Hi! Thank you for your amazing work. I am doing zero-shot inference on custom dataset, however I came across a problem.

I've realized that you implemented a device argument in groundingdino.models.util.inference.load_model function. Below is the code snippet:

def load_model(model_config_path: str, model_checkpoint_path: str, device: str = "cuda"):
    args = SLConfig.fromfile(model_config_path)
    args.device = device
    model = build_model(args)
    checkpoint = torch.load(model_checkpoint_path, map_location=device)
    model.load_state_dict(clean_state_dict(checkpoint["model"]), strict=False)
    model.eval()
    return model 

I understand that the device is passed to the build_model function via args. However I cannot find any reference that indicated the loading into the device.

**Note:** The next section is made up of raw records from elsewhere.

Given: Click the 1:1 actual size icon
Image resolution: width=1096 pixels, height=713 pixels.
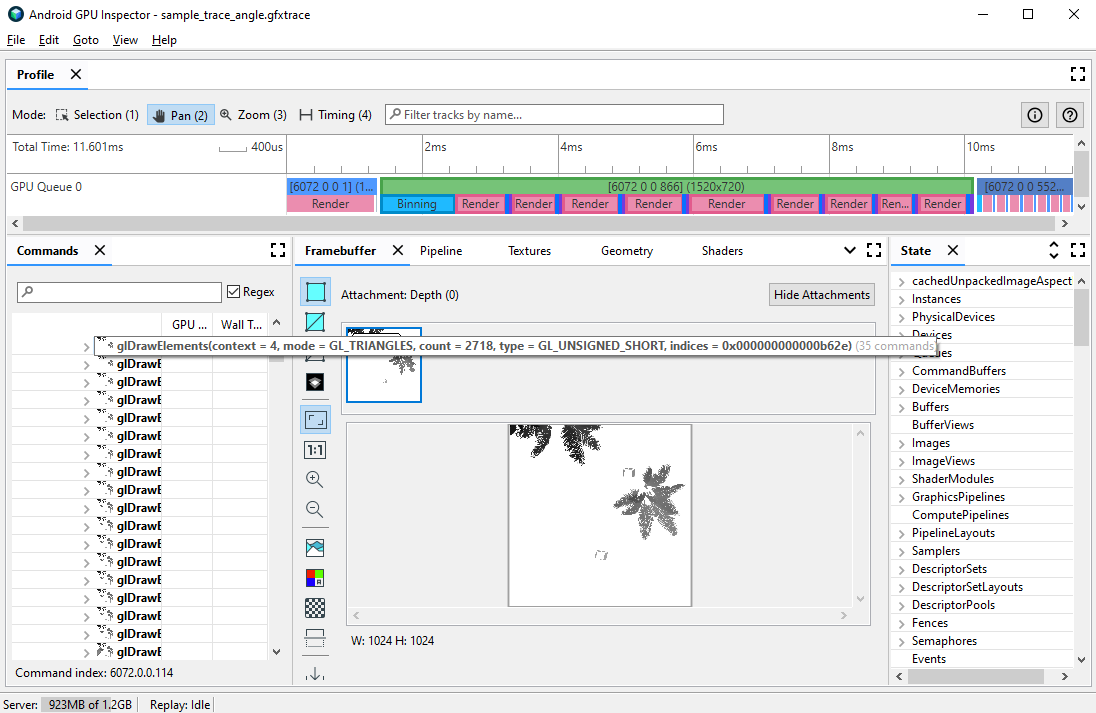Looking at the screenshot, I should 315,450.
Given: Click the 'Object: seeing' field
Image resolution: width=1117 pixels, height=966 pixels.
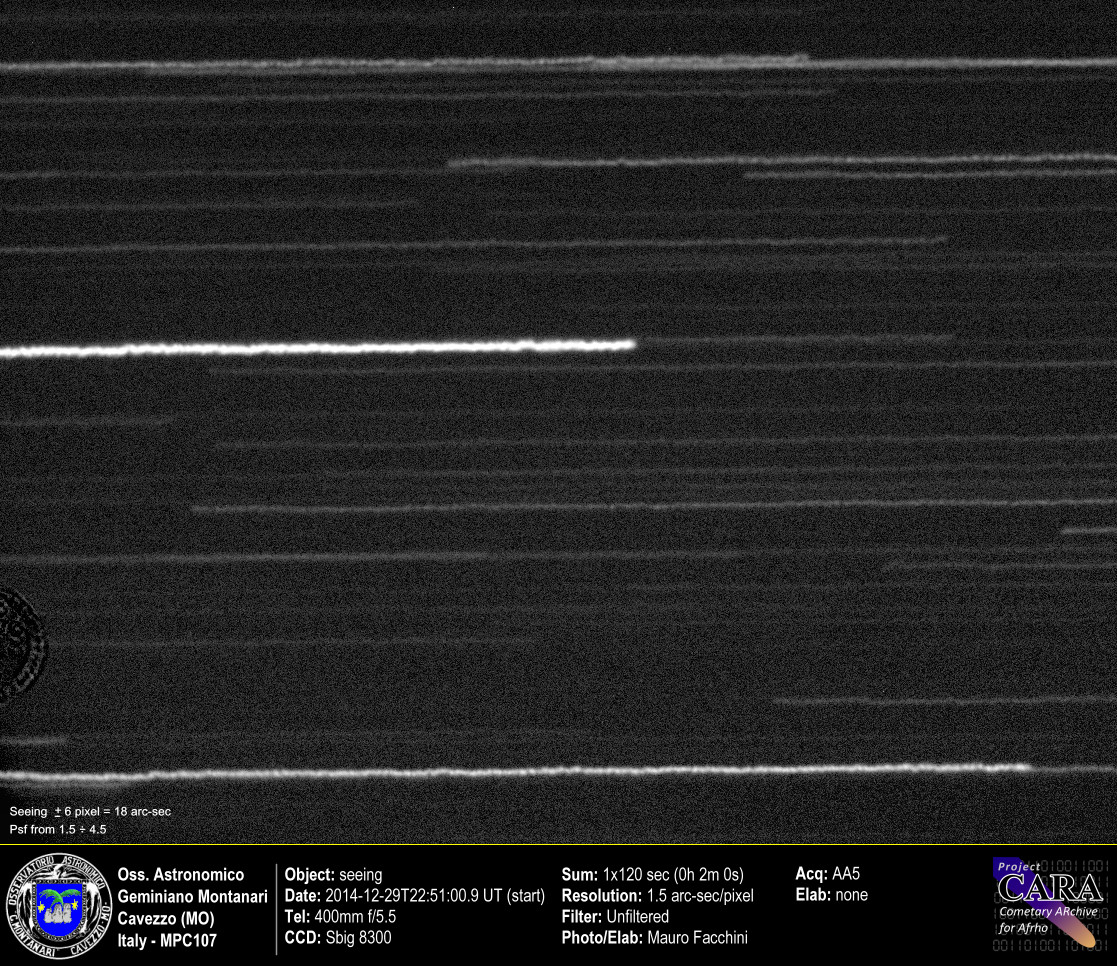Looking at the screenshot, I should [333, 875].
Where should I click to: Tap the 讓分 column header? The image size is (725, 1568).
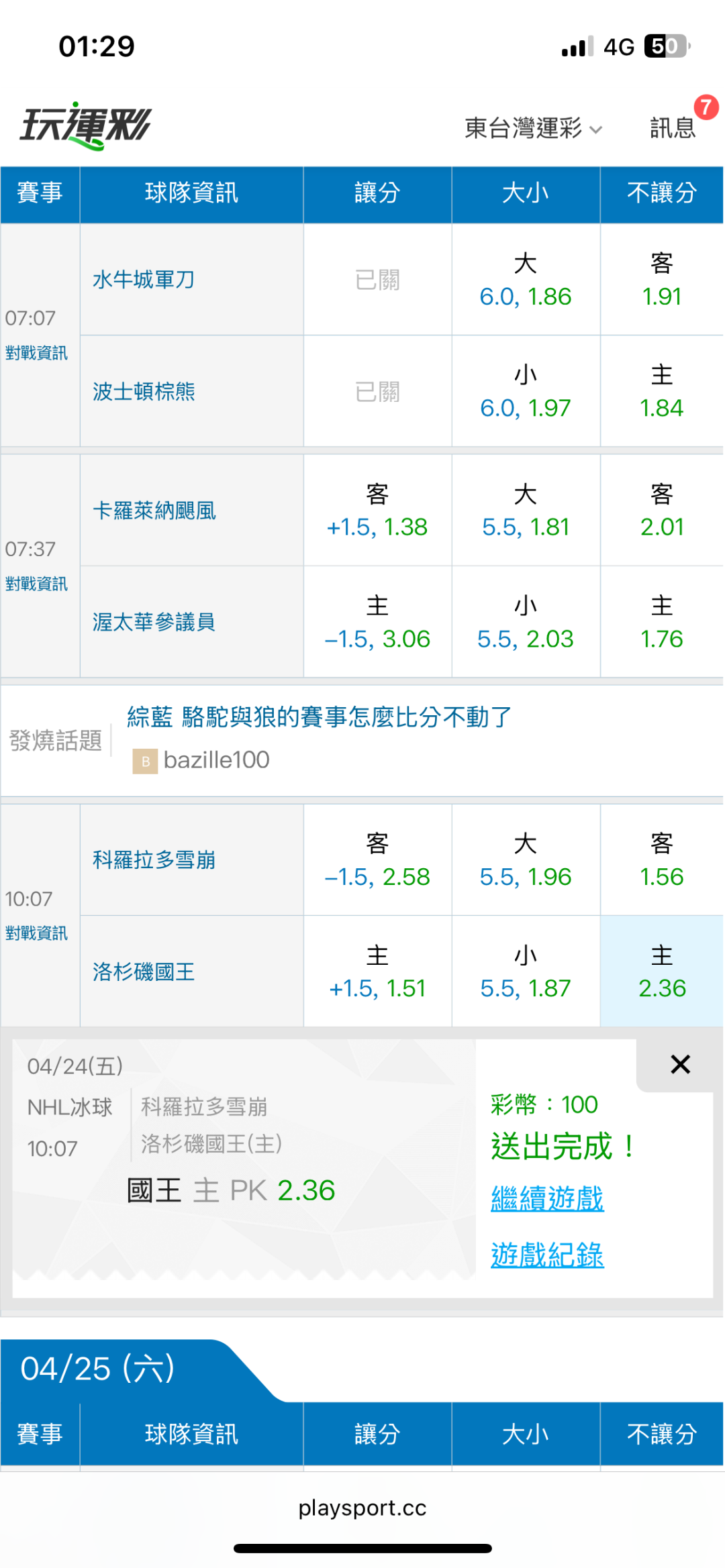pyautogui.click(x=377, y=193)
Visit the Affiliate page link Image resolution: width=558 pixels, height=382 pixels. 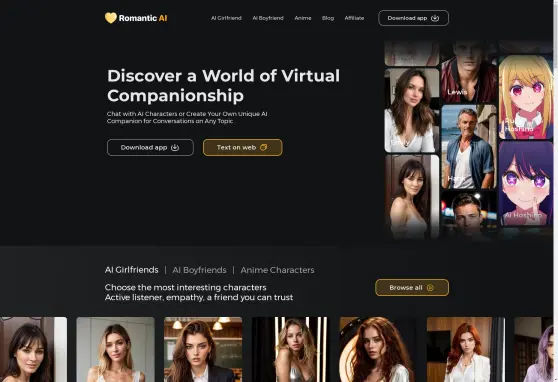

I did some experiment where i created 2 instances of the model, one with .to('cuda:0'). I infered 1 image and recorded the time taken. Here's a pseudo code that I used:

device = torch.device("cuda:0")
model = load_model(/path/to/config, /path/to/checkpoint, device = device)
model_cuda = load_model(/path/to/config, /path/to/checkpoint, device = device).to(device)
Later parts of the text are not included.